■ **PROBLEM DESCRIPTION**: Copy verbatim the part of the items below that opens with the line containing "You are a computer-use" and closes with the line containing "Action: tap(50, 174)", including both of those lines. Omit the pictures from your copy.

■ **DATASET ROWS**:
>> BEGIN

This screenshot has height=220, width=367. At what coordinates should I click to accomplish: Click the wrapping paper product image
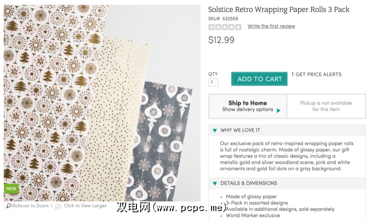pyautogui.click(x=102, y=104)
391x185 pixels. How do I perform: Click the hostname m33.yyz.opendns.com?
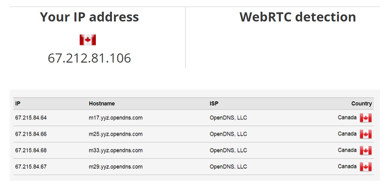pyautogui.click(x=116, y=150)
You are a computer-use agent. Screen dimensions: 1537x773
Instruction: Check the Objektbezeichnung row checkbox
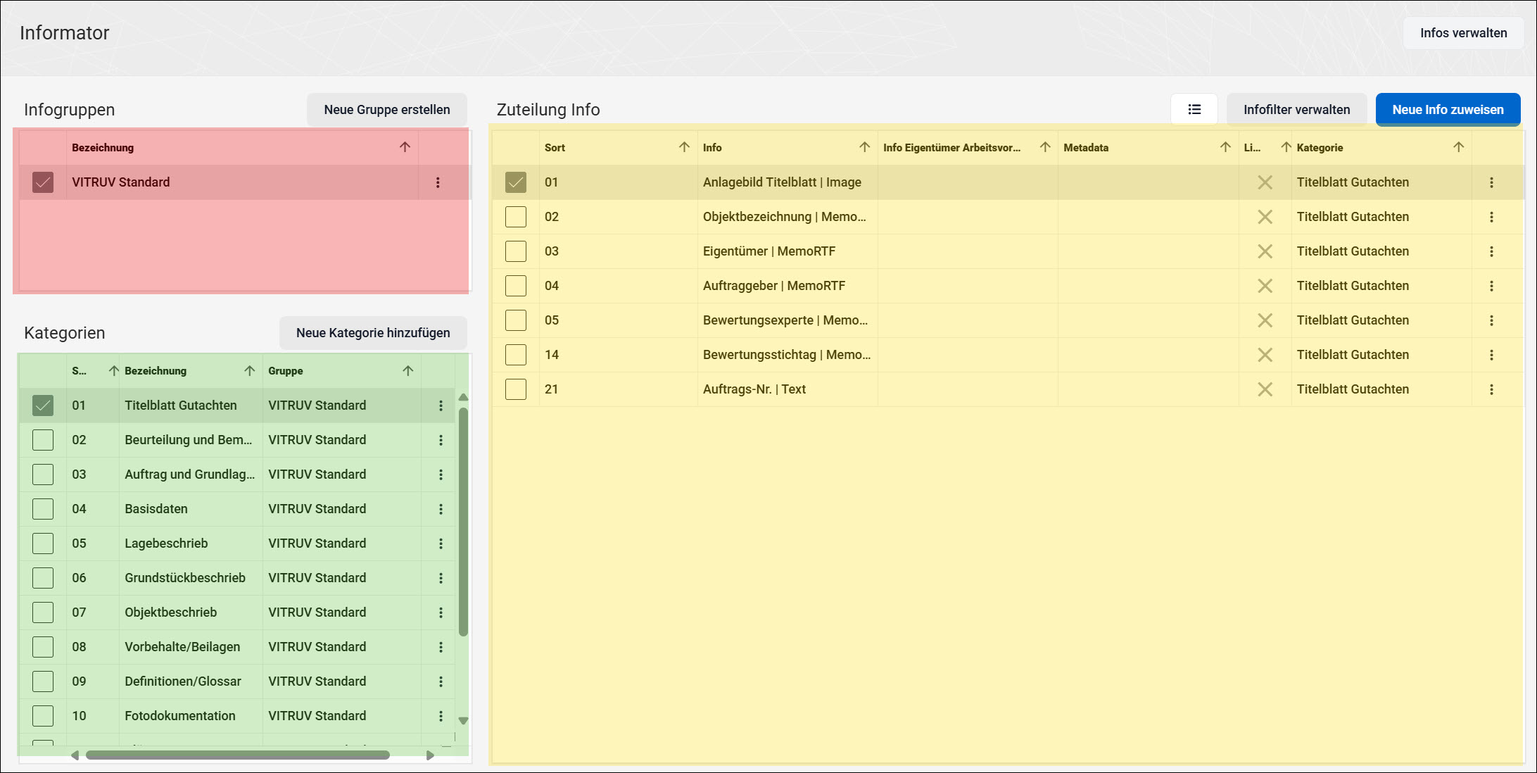point(516,217)
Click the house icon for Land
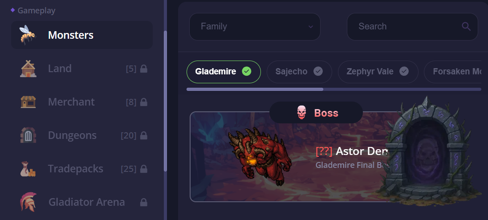The width and height of the screenshot is (488, 220). tap(28, 69)
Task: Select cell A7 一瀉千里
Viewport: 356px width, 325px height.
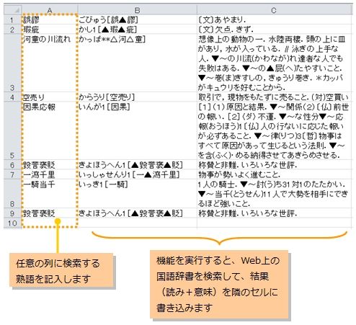Action: tap(50, 174)
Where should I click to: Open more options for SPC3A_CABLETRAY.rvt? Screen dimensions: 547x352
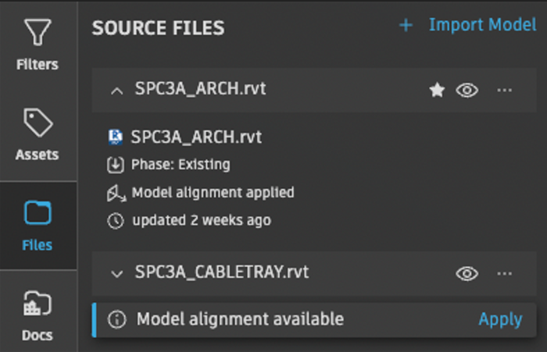tap(505, 273)
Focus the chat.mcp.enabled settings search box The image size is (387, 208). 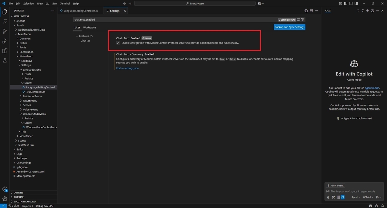tap(176, 20)
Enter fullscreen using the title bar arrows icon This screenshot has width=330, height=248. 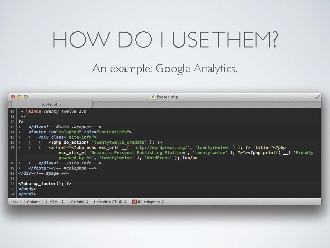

>> END

■ **SOLUTION BELOW**:
You are a computer-use agent. Screen dimensions: 1537x773
Instruction: Check the Objektbezeichnung row checkbox
point(516,217)
Click the house icon for Land
The width and height of the screenshot is (488, 220). tap(28, 69)
Task: Select cell A7 一瀉千里
Viewport: 356px width, 325px height.
Action: tap(50, 174)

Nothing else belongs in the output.